→ **Instructions to follow**
Answer with a single number: the count of lines below that hold "will".

→ **Study material**
....

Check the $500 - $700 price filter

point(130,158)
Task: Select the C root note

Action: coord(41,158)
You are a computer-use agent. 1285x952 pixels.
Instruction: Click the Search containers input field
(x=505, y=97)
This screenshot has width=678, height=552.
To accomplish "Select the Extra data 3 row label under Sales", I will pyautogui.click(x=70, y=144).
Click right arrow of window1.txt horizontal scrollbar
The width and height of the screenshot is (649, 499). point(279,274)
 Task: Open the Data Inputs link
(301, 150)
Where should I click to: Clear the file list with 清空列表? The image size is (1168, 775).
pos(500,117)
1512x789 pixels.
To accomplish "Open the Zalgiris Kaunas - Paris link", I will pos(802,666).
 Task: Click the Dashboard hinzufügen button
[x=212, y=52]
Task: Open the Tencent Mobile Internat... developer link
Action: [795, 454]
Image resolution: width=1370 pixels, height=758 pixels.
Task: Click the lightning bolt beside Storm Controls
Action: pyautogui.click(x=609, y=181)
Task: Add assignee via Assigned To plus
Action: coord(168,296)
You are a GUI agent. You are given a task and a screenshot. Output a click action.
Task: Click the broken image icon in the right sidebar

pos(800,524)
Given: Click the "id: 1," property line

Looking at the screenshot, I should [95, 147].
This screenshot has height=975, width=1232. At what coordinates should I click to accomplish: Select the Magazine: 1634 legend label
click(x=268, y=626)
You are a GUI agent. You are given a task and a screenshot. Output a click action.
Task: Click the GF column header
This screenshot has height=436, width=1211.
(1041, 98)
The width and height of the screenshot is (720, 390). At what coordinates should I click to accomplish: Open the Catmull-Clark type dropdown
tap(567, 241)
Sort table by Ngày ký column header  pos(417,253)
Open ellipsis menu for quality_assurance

....

→ **Answer**
2